5.8. Belanghebbende heeft nog gesteld dat zij de inspecteur op 19 december 2002 heeft verzocht te vermelden wat de bewijzen waren waarop de gestelde (voorwaardelijke) opzet was gebaseerd, dat de inspecteur de gegevensdragers niet heeft verstrekt, dat hij daarmee artikel 67m van de Awr heeft geschonden en het recht om een boete op te leggen daarmee verloren is gegaan. De stelling van belanghebbende faalt, reeds omdat zij niet aannemelijk heeft gemaakt dat zij het door haar gestelde verzoek heeft gedaan en de inspecteur ter zitting heeft verklaard dat belanghebbende nooit om inzage in haar dossier heeft gevraagd, tot de gedingstukken geen stuk behoort waarin belanghebbende om inzage verzoekt en belanghebbende ook geen ander bewijs voor haar stelling heeft bijgebracht.

6. Proceskosten

Nu het beroep gegrond is, acht het Hof termen aanwezig voor een veroordeling van de inspecteur in de proceskosten van belanghebbende als bedoeld in artikel 8:75 van de Algemene wet bestuursrecht. Met inachtneming van het Besluit proceskosten bestuursrecht stelt het Hof de proceskostenvergoeding vast op (2 [indienen van het beroepschrift en verschijnen ter zitting] x € 322 x 1,5 [gewicht van de zaak] =) € 966.

7. Beslissing

Het Hof

- verklaart het beroep gegrond;

- vernietigt de uitspraak voor zover die betrekking heeft op de beschikking waarbij de boete aan belanghebbende is opgelegd;

- vermindert de boete tot € 150.000;

- veroordeelt de inspecteur in de proceskosten van belanghebbende tot een bedrag van € 966, te betalen door de Staat; en

- gelast de Staat het door belanghebbende betaalde griffierecht ad € 218 aan haar te vergoeden.

De uitspraak is vastgesteld op 26 augustus 2004 door mrs. Boersma, voorzitter, Van de Merwe en Hamer, leden, in tegenwoordigheid van mr. Van Schaik als griffier.

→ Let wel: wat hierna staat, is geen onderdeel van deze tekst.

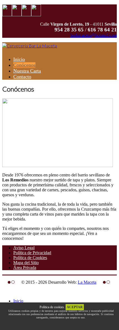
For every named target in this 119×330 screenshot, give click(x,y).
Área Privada (24, 267)
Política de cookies (52, 307)
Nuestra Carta (27, 71)
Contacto (22, 76)
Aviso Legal (24, 247)
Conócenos (24, 65)
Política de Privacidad (32, 252)
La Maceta (87, 282)
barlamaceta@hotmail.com (93, 35)
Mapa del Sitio (26, 262)
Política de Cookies (30, 257)
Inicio (19, 59)
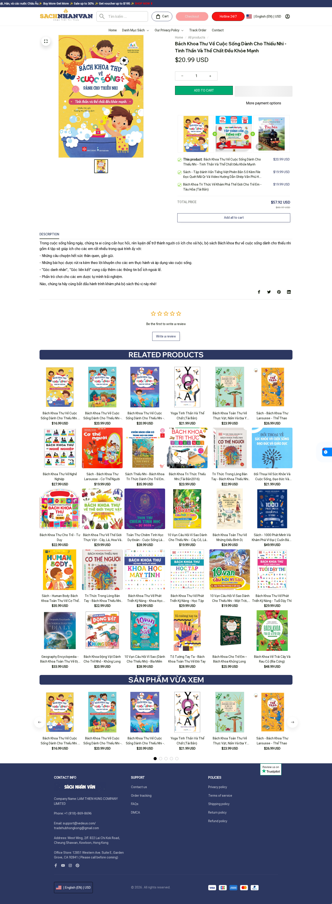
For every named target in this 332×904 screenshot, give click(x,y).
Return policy (217, 812)
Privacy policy (217, 787)
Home (179, 37)
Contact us (139, 787)
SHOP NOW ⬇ (89, 3)
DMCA (135, 812)
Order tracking (141, 795)
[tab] (155, 758)
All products (196, 37)
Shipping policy (218, 804)
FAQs (134, 804)
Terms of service (220, 795)
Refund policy (217, 821)
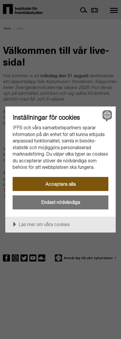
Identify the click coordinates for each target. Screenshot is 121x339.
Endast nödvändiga (60, 202)
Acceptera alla (61, 183)
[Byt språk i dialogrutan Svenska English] (106, 115)
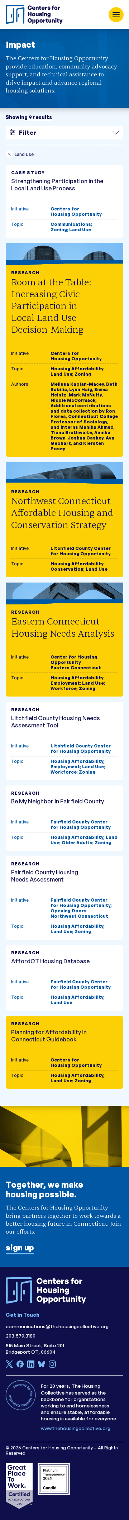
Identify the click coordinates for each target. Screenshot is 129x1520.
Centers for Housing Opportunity (76, 211)
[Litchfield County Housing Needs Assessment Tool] (64, 741)
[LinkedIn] (30, 1365)
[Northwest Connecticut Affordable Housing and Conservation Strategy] (64, 519)
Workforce (64, 688)
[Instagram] (52, 1365)
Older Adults (77, 842)
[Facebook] (20, 1365)
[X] (9, 1365)
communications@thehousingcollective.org (57, 1326)
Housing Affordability (77, 368)
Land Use (80, 229)
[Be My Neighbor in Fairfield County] (64, 818)
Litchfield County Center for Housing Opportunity (81, 551)
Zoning (59, 229)
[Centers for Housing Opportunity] (36, 14)
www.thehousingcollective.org (75, 1428)
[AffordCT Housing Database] (64, 978)
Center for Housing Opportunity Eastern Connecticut (76, 662)
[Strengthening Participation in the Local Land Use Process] (64, 201)
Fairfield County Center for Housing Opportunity (81, 824)
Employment (65, 683)
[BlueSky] (41, 1365)
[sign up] (64, 1186)
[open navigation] (116, 14)
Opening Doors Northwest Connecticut (79, 913)
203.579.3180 (20, 1336)
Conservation (67, 569)
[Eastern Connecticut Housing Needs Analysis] (64, 640)
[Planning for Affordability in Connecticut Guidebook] (64, 1052)
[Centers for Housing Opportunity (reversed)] (49, 1290)
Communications (71, 224)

De beslissing is op dezelfde dag ter openbare zitting uitgesproken.

Het Hof heeft geen bezwaar tegen afgifte door de griffier van een afschrift van de uitspraak in geanonimiseerde vorm.

Tegen deze uitspraak kan binnen zes weken na de verzenddatum van deze uitspraak beroep in cassatie worden ingesteld bij de Hoge Raad der Nederlanden. Daarbij moet het volgende in acht worden genomen:

- Het instellen van beroep in cassatie geschiedt door het indienen van een beroep-schrift bij dit gerechtshof (zie voor het adres de begeleidende brief).

- Bij het beroepschrift wordt een afschrift van de bestreden uitspraak overgelegd.

- Het beroepschrift wordt ondertekend en bevat ten minste:

a. de naam en het adres van de indiener;

b. de dagtekening;

c. een omschrijving van de uitspraak waartegen het beroep in cassatie is gericht;

d. de gronden van het beroep in cassatie.

Voor het instellen van beroep is een griffierecht verschuldigd. Na het instellen van beroep in cassatie ontvangt U een nota griffierecht van de griffier van de Hoge Raad.

In het cassatieberoepschrift kan de Hoge Raad verzocht worden om de wederpartij te veroordelen in de proceskosten.